A year and a half ago, Dillon said U.S. Cellular Corp. had the opportunity to carry the phone but rejected it because it was too expensive. The iPhone is more expensive than most smartphones, and phone companies absorb this cost to sell it for $199 or less.
Dillon says many of the customers leaving the Chicago-based company are doing so because it doesn't carry the iPhone. In the 18 months since she talked about rejecting the iPhone, the company has lost 268,000, or 5 percent, of its customers on contract-based plans, which are the most lucrative.
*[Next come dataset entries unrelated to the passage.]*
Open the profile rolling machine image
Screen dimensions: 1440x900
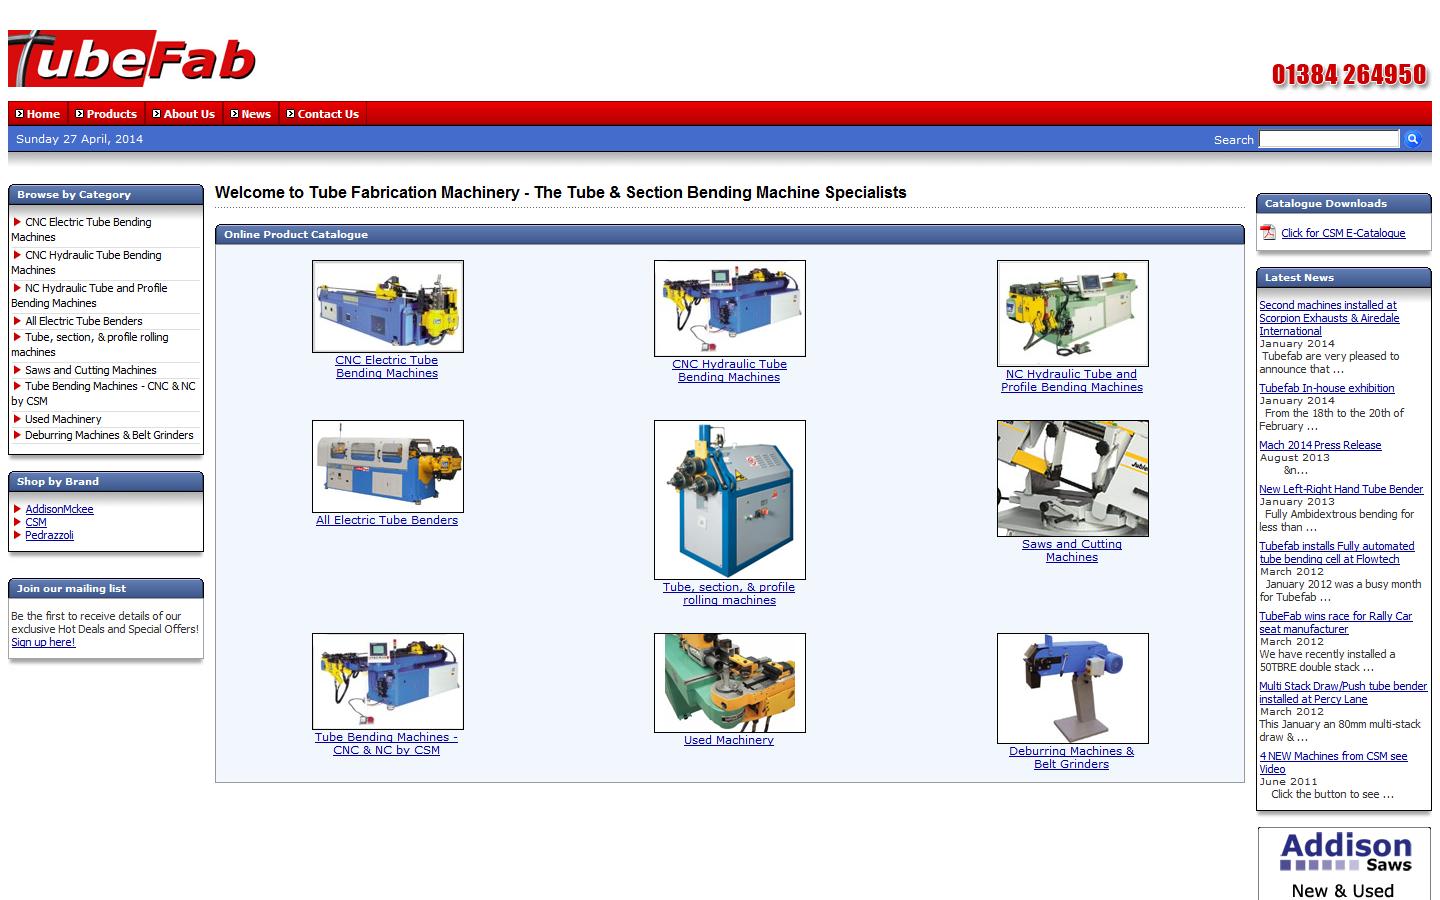(729, 499)
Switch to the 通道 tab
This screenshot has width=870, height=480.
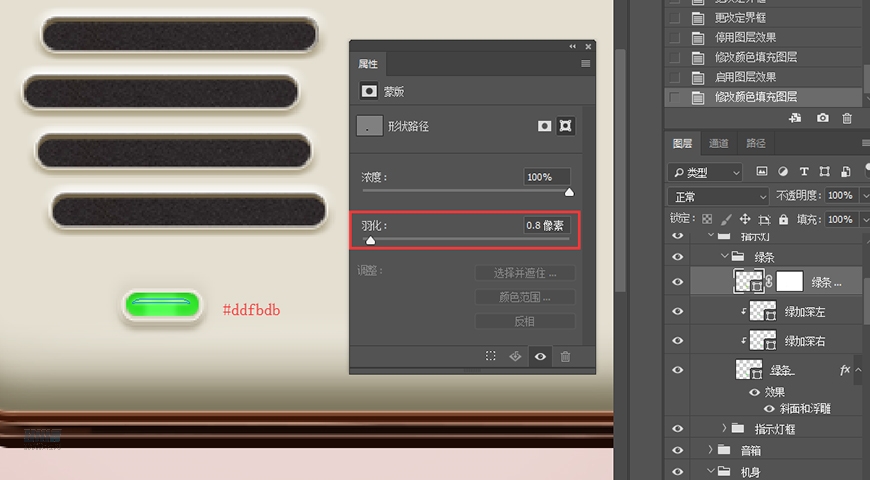point(718,144)
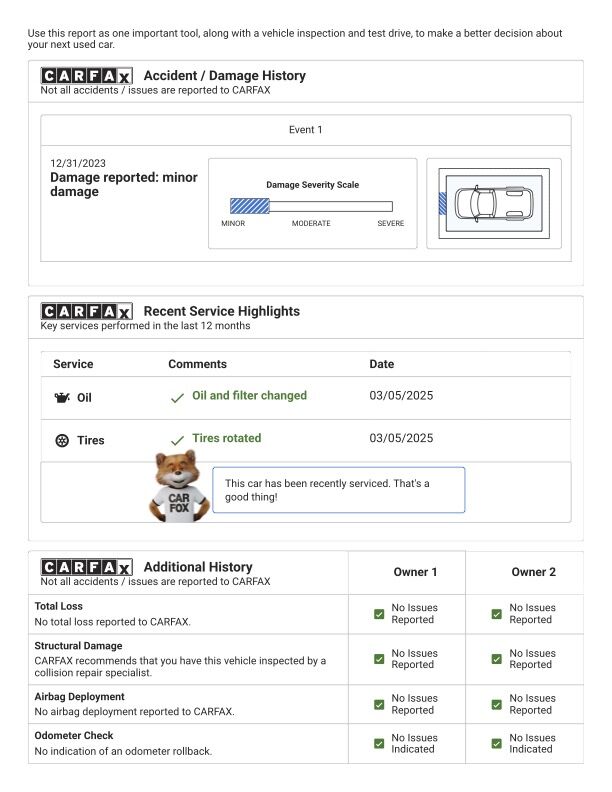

Apart from the wholesale cost of the individual phone, carriers face another obstacle: Apple requires them to commit to purchasing a minimum amount. In the case of U.S. Cellular, it has promised to buy $1.2 billion worth of iPhones over three years, according to a regulatory filing. That's roughly 2 million phones.
Investors appeared to be concerned about the cost of the phone, too. U.S. Cellular shares fell $1.08, or 2.8 percent, to $37.39 in afternoon trading. The company has its own stock listing, but is controlled by Telephone & Data Systems Inc., a phone company.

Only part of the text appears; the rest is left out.